Class MongoTableProvider

  • All Implemented Interfaces:
    TableProvider, DataSourceRegister

    public final class MongoTableProvider
    extends java.lang.Object
    implements TableProvider, DataSourceRegister
    The MongoDB collection provider

    Note that: TableProvider can only apply data operations to existing tables, like read, append, delete, and overwrite. It does not support the operations that require metadata changes, like create/drop tables. // TODO support table creation and dropping on write.

    The major responsibility of this interface is to return a MongoTable for read/write.

    Also registers a shortname for use via the services api: spark.read().format("mongodb").load();

    • Constructor Detail

      • MongoTableProvider

        public MongoTableProvider()
        Construct a new instance
    • Method Detail

      • inferSchema

        public StructType inferSchema​(CaseInsensitiveStringMap options)
        Infer the schema of the table identified by the given options.
        Specified by:
        inferSchema in interface TableProvider
        Parameters:
        options - an immutable case-insensitive string-to-string map that can identify a table, e.g. file path, Kafka topic name, etc.
      • getTable

        public Table getTable​(StructType schema,
                              Transform[] partitioning,
                              java.util.Map<java.lang.String,​java.lang.String> properties)
        Return a Table instance with the specified table schema, partitioning and properties to do read/write. The returned table should report the same schema and partitioning with the specified ones, or Spark may fail the operation.

• [SUPPLIED MATERIAL]
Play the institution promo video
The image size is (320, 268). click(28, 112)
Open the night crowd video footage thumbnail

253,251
---
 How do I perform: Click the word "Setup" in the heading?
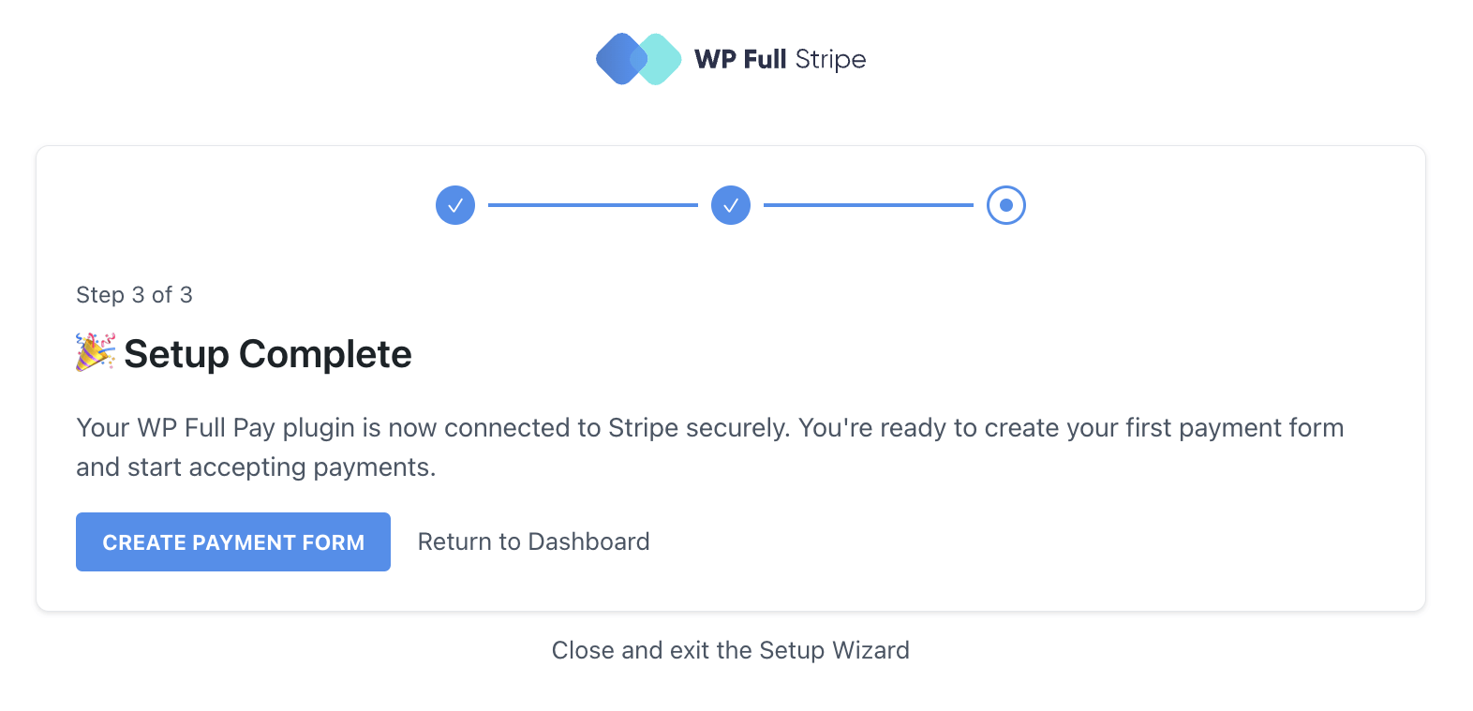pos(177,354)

• [REQUEST A] Write out the part of the MongoTableProvider documentation that opens with the words containing "Infer the schema" and closes with "topic name, etc.".
• [REQUEST B] According to the MongoTableProvider documentation, what short name does the class register for use through the services API?
• [REQUEST C] Continue the MongoTableProvider documentation from the point where it stops.

• [TASK ANSWER A]
Infer the schema of the table identified by the given options.
        Specified by:
        inferSchema in interface TableProvider
        Parameters:
        options - an immutable case-insensitive string-to-string map that can identify a table, e.g. file path, Kafka topic name, etc.

• [TASK ANSWER B] It registers the short name "mongodb".

• [TASK ANSWER C]
        Specified by:
        getTable in interface TableProvider
        Parameters:
        schema - The specified table schema.
        partitioning - The specified table partitioning.
        properties - The specified table properties. It's case preserving (contains exactly what users specified) and implementations are free to use it case sensitively or insensitively. It should be able to identify a table, e.g. file path, Kafka topic name, etc.
      • supportsExternalMetadata

        public boolean supportsExternalMetadata()
        Returns true if the source has the ability of accepting external table metadata when getting tables. The external table metadata includes: 1. For table reader: user-specified schema from `DataFrameReader`/`DataStreamReader` and schema/partitioning stored in Spark catalog. 2. For table writer: the schema of the input `Dataframe` of `DataframeWriter`/`DataStreamWriter`.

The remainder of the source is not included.